Shame on the television stations in Australia prior to the games - shame on their coverage of South Africa. Shame on the journalists who showed us only the back streets of brothel-laden areas, the police who were unable to deal with crime, the drug-dealing on the street. Shame on them for casting fear into the hearts of anyone who would have thought of visiting South Africa. Shame on them for not showing people dancing and singing and living the way South Africans do - with great angst, but with even greater joy. Shame on them for not showing the incredible diversity of life in South Africa - including the incredible highs of being in such a vibrant society - and expressing at least some optimism.

Yes, South African has some deep traumas, not least the poverty and high levels of HIV AIDS. And gender violence. But it is a country with grit and guts and resilience, as John Carlin says. And long may that continue.

Pictures below: 
At the Stadium, by Bev Cohen. 
The Oranje Bus, by Nicky Thompson. Staff at Dementia South Africa, by Lynne Thackeray.  




Jacque Marais' amazing Vuvusela photo, from Facebook. For great World Cup pictures, go to Jacque Marais's photos here

Monday, 5 July 2010

Uber-optimism for South Africa

As Marianne Thamm points out in her article "The feelgood factor need not be confined to soccer", South Africa is in a very proud place - filled with joy, celebration and excitement. I hear it from all my friends over the phone, on twitter, on facebook. I see it on television. And for me, after more than 15 years of working in crime prevention in South Africa, I am absolutely thrilled that it is, indeed, possible to break the chains crime and fear.

Marianne says:

We've learned that with enough political will and police the justice system can, in record time, make life uncomfortable for criminals.
I remember once returning from a trip to Johannesburg and touching down on the Cape Town airstrip with a sense of relief. I remember feeling that Cape Town just didn't have the paranoia I had experienced in Gauteng, particularly in Johannesburg. I remember wondering if there could be some way that we could just choose, from one day to the next, to no longer have the crime scurge eat away at every South African's safety and security. I wondered if large scale community programmes could make crime just, ummm, go away! The poorest of the poor were suffering the most, even though the media was all about the privileged whose lifestyles were affected by crime. I saw, first-hand, how desperate people were in the townships. I saw how desperate young men in prison were. I saw how freaked out victims of crime were. And I wanted it to just stop. Sommer (as we say in South Africa - the word means just so or just because.... it's hard to translate. Sommer is sommer).
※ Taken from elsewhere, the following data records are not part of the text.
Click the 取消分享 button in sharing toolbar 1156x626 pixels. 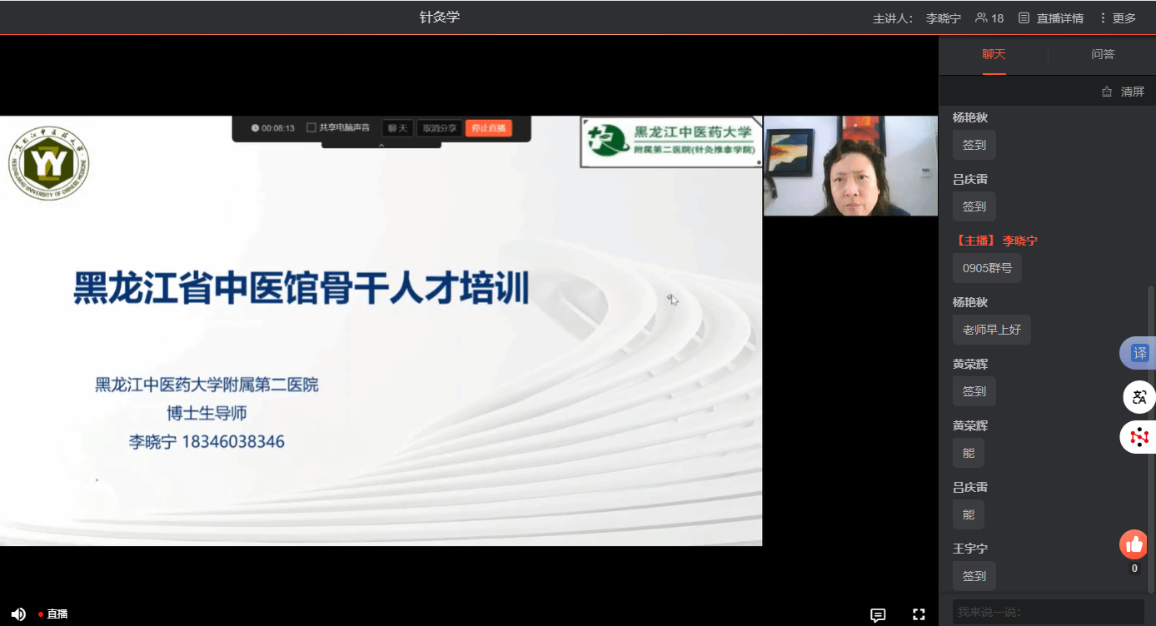[x=439, y=128]
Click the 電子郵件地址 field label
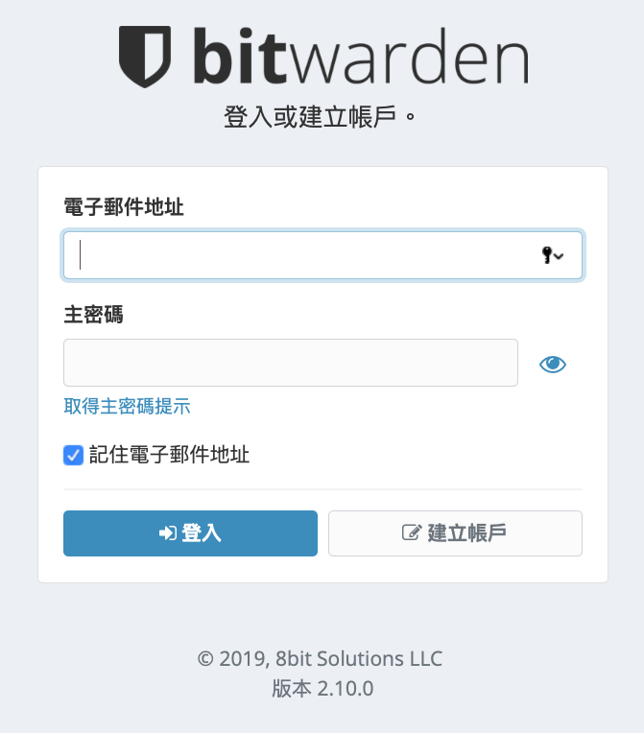Viewport: 644px width, 733px height. pyautogui.click(x=124, y=207)
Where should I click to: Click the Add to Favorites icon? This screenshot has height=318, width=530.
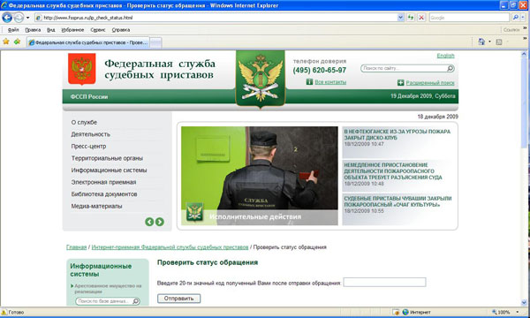click(x=17, y=42)
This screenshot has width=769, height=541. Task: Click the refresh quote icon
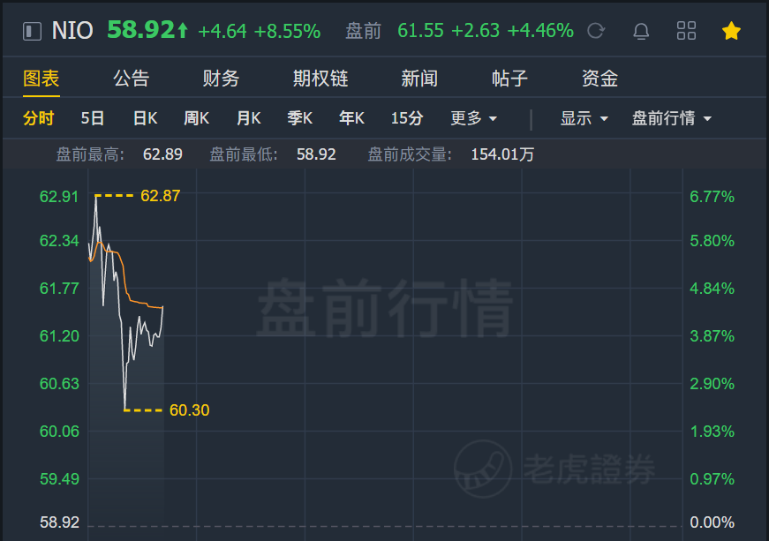[x=596, y=31]
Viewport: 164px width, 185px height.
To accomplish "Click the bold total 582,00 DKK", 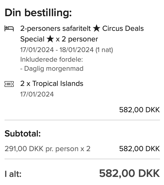I will 130,173.
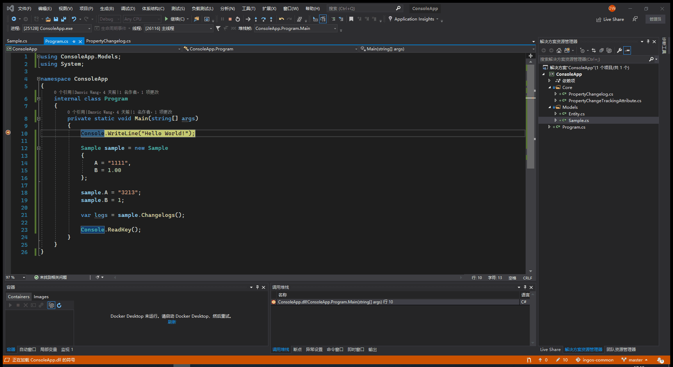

At the time I was the national director of fundraising, marketing and media at NICRO (national institute for crime prevention and reintegration of offenders). We were trying to turn the tide of crime - we wanted to stop turning our homes into prisons and prisons in to homes. The organisation was involved with programmes for offenders, ex-offenders, juvenile offenders, victims of crime and also with those who wanted to start economic projects through the economic opportunities programme. There were 100,000 clients and 240 staff. Many, many people's lives were affected by the work of NICRO staff throughout the country. I was coordinating a national campaign called Whistle Week which was to "blow the whistle against crime". I saw how people on the ground wanted to express their need to end crime in their communities. And I believed that there was a lot happening to find solutions to crime.

I understood all the underlying reasons for the crime and violence levels, but that day when I landed in Cape Town I was accessing a kind of uber-optimism. Today, when I read Marianne's article, I had the same kind of optimism. Today I am hoping against hope that South Africa can find a peaceful place to be when the World Cup is over. I am hoping that the last few weeks and the next few days can sprinkle magic dust on the country I still love so dearly, and offer peace and prosperity way into the future.

Friday, 11 June 2010

Viva, South Africa, Viva. Viva the World Cup 2010, Viva!


Photo in Hermanus, South Africa. Francis and Jethro in the run-up to the World Cup 2010

Tonight I am truly proud to be South African. Almost as proud as I was the day Nelson Mandela was released from prison, or the day he was sworn in as the first President of the new Democratic South Africa. Or the day I got to meet him.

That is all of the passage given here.